Over the years I have had thousands of conversations with people (friends, family, acquiescence, strangers) about music. August and Everything After comes up more than any other CD, more than likely because it is my first album. Anyone that knows anything about nineties music is familiar with August and while everyone has their own personal favorite song, "Anna Begins" has been brought up an exceptional amount of times for a song with no radio time. Even if it isn't at the top of someone's list, I have never heard anything but positive reviews on "Anna." It kind of makes me laugh every time a bunch of guys are sitting around talking about "Anna Begins" because it is such a slow, melancholy song, and not the typical rock anthem that one would assume grown men would be discussing.


Tier 4 songs:

Round Here
Omaha

"Round Here" was a smash hit in the nineties and twenty years later, I still can not go a week or two without hearing it on the radio. If it wasn't for the success of its predecessor,  "Round Here" would have been even more beloved; it is kind of like a step child, but a really pretty step child that you are not embarrassed of having. The opening track for the CD, "Round Here" starts with a guitar intro so recognizable that even Helen Keller would start singing "Step out the front door, like a ghost into a fog where no one notices the contrast to white on white."


A song has never made me want to visit the mid-west more than "Omaha." Let me rephrase that... NOTHING has ever made me want to visit the mid-west besides the song "Omaha." Sandwiched between two of the biggest songs of the nineties, "Omaha" doesn't disappoint. It is the perfect liaison making it more than acceptable to throw the CD in and press play. There was no need to hit the skip button until at least song four. "Omaha" was never released, but it was just as popular due to the fortunate, well deserved position in which it was located.

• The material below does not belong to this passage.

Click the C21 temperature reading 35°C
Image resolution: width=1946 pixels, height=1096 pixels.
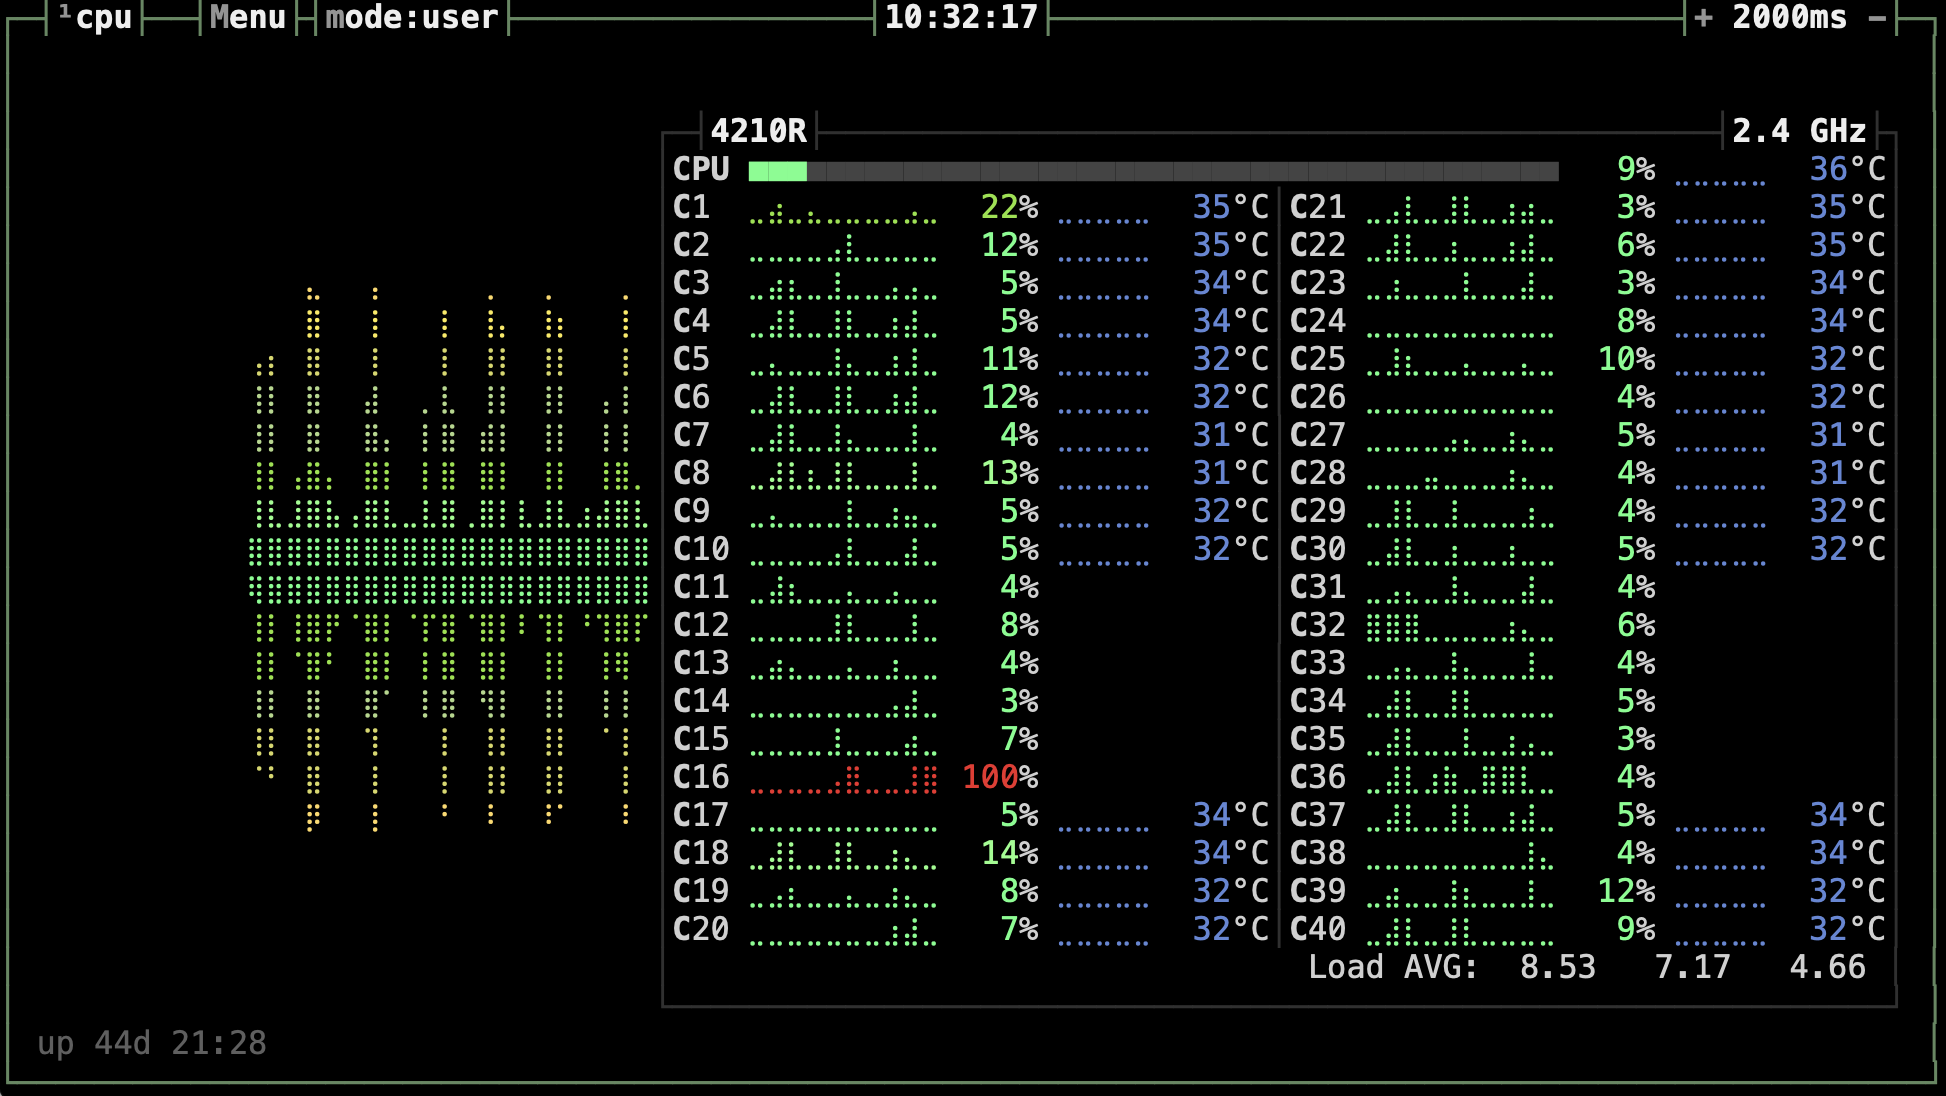coord(1844,207)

                                                                         Round Here

Tier 5 songs:

Rain King
Mr. Jones


I have a very difficult time thinking of a song more loved than "Mr. Jones." Seriously, have you ever heard of a single person in the entire world that does not like this song? It has been a jukebox favorite for twenty years and I still hear it about 90% of the times I frequent my favorite watering hole. (so about two times a year if you are reading this mom.)
The height of "Mr. Jones" popularity coincides with one of the most tragic moments in modern rock history: the death of Kurt Cobain. Cobain's death scared the hell out of Duritz and prompted the realization that things were beginning to spiral out of control. (Duritz has had some pretty major psychological issues since the success of August.)
The song is so popular that it actually helped name an entire generation. The term "Generation Jones" is used to describe people born between the years 1957-1966, and the founders of the term site "Mr. Jones" as an inspiration for the unique name.

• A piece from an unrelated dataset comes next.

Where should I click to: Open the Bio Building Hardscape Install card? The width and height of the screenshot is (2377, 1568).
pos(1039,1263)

"Rain King" is by far my favorite track on the album, and one of my favorite songs of all time. Simply put, it makes me happy. To be perfectly honest, I have no clue what the song is about, and I couldn't care any less. I actually am pretty sure it is not a song that is supposed to be "happy." Analyzing songs has never been my forte'.
"Don't try to bleed me... I've been here before and I deserve a little more."
I don't care who is bleeding, why they are bleeding, who is trying to bleed them, or what more they think they deserve, but i'll be damned if I can't sing along to this part with a huge smile on my face.

Mr. Jones


                                                                          Rain King
















1 comment:

  1. Excellent blog! Mr. Jones is one of the best songs of all time!